Cuando llegó internet, esa nueva iglesia, se pensó que iba a conferir un universo a la comunicación y, por tanto, a la verdad. Podrían difundirse las grandes ideas, e iniciarse un debate universal que nos condujera a divulgar la cultura y llevarla a todos los estamentos sociales. Esto nunca ha llegado a producirse. Las grandes ideas se han quedado en Kafka, al que ya nadie entiende. Sólo se comunican datos, y hemos llegado a la conclusión de que todo lo que plantea ideas se queda sin público, y es evidente que el público -para el orbe económico que inauguró internet- es mucho más importante que la propia comunicación. Actualmente, y lo estamos viendo, sobre todo, en el ámbito educativo, todo tiende a una banalización de lo que antes todavía tenía el más mínimo resquicio de complejidad. Esto lo ha hecho el corporativismo, a través de la política. La irrupción de la tecnología en las aulas está siendo la irrupción de la imbecilidad, porque la estupidez es lo más rentable que existe. De hecho, hay alumnos, y gente de todo tipo, que no sabe que existieron Shakespeare, Ibsen o Einstein. Viven como si lo que los mass media ponen a su alcance fuera la culminación de lo que puede aprenderse, pero no es más que un conjunto de argumentos que han tenido éxito. Antes había teatro, por ejemplo, ahora sólo hay musicales. La música convierte ideas en simples emociones. La música sólo se disfruta, no hay que pensarla, al menos la música que ahora se hace. Wagner construía historias, Bad Bunny sólo borra encefalogramas. Hace pocos años podíamos comprar una entrada para presenciar cualquier drama del siglo XX: Beckett, Orton, Albee, Williams. Ahora nos condenan a musicales de éxito, a versiones extraídas de cualquier género: El guardaespaldas, Tarzán, Grease, Billy Eliott, El rey león, Fama, Chicago, Los miserables, El fantasma de la ópera, Mamma mía, Matilda… ¿Es posible ver en Madrid algo que no sea esto? Pregunta retórica. No llegamos a las ideas, pero la música aún suscita algo en nuestra mente, y eso apuntala la idea de que tenemos una mente crítica, aunque sea sólo en apariencia.
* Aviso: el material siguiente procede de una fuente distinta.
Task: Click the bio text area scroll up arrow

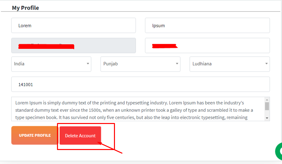Action: coord(267,100)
            Hemos aceptado un mundo banal. La banalidad se caracteriza, sobre todo, porque mantiene en el exilio cualquier idea que sea renovadora. La renovación es siempre una destrucción, por supuesto. La otra destrucción, la que se hace mediante biotecnología -pongamos la pandemia como ejemplo, que sirvió para eliminar lo sobrante- es el último recurso con que se cuenta, si la idiotez no funciona. La de imbecilidad se ha convertido en el canon. Todos los tipos que salen en televisión, en el cine, en las revistas, son banales. Ese es el canon occidental. Las opiniones son banales, y quienes las escuchan suponen que Ungar, cuando escribía, o Planck cuando experimentaba, o Leonardo cuando pintaba pertenecían también a la sociedad que ahora nos conmueve, o a alguna parecida. Sin duda, lo más banal es lo que se dice en el Congreso de los Diputados. Esa gente no muere de hambre, como los niños de Gaza, cuando pierde derechos. Esa gente se pone a protestar. En España, los diputados son los únicos que protestan, como si sus derechos fueran los más adquiridos.            

            La democracia se ha convertido en un problema, la cultura en otro, la educación ya no deja huellas en los jóvenes que pasan por ella. Los comportamientos se han convertido en estereotipos. La única que todavía nos sorprende es la ciencia, el universo, al que apenas prestamos atención. Aquel párrafo de Carl Sagan, cuando la Voyager 1 hizo una última fotografía de La Tierra desde la órbita de Saturno, se está volviendo una pálida sombra de lo que es el hombre, el político, el estadista, el lector, el amante y el soñador. No nos queda mucha esperanza. Y la solución no es unirse para cambiar el mundo. Unirse ya no sirve de nada. Lo importante es que el mundo no nos cambie a nosotros.